Plant evolution in response to drought alters the structure and function of soil microbial communities
Recent evidence suggests that evolutionary changes on ecological time scales may be common, especially in response to drastic shifts in environment associated with global change. Evolution can affect species interactions, food web dynamics, and ecosystem processes, but the importance of evolution relative to ecological processes remains unknown in most systems. We conducted a selection experiment and allowed plant populations to evolve for three generations in response to drought or non-drought conditions. Following selection, we used a reciprocal transplant design to compare the relative importance of contemporary drought stress and plant evolutionary responses to drought for soil microbial community composition and the dynamics of soil nutrients.

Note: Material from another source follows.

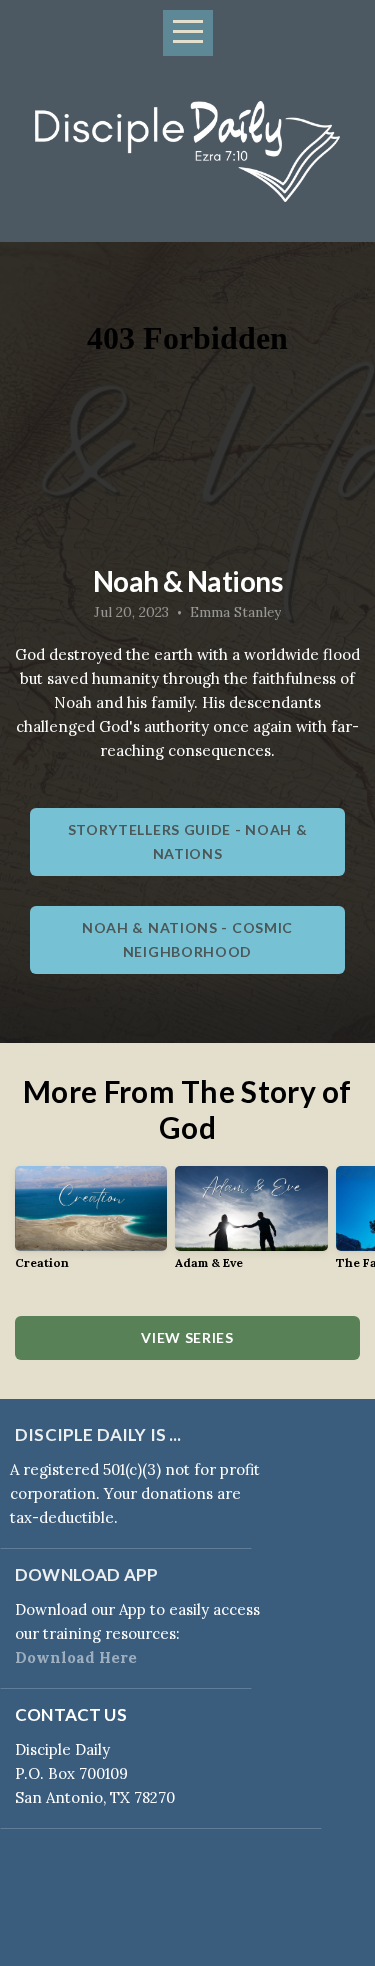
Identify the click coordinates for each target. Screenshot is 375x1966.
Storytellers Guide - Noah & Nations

Generally, plants that evolved in drought stress caused soils to have higher bacterial and fungal richness and higher fungi:bacteria ratios. The effect of plant evolution was similar in magnitude, and in some cases stronger than, the ecological effect of contemporary drought. In contrast, ecological effects were generally more important than evolutionary effects in explaining soil nitrogen availability. More importantly, the most important effects were interactions between ecological and evolutionary factors. The strength and direction of evolutionary effects were largely dependent on the ecological context in which they were measured. Plant-soil feedbacks are crucial for driving global nutrient cycles and plant community dynamics, but our results suggest an eco-evolutionary perspective is required to fully understand these feedbacks. Evolutionary changes in populations may have far-reaching consequences for the rest of the community, as well as ecosystem processes.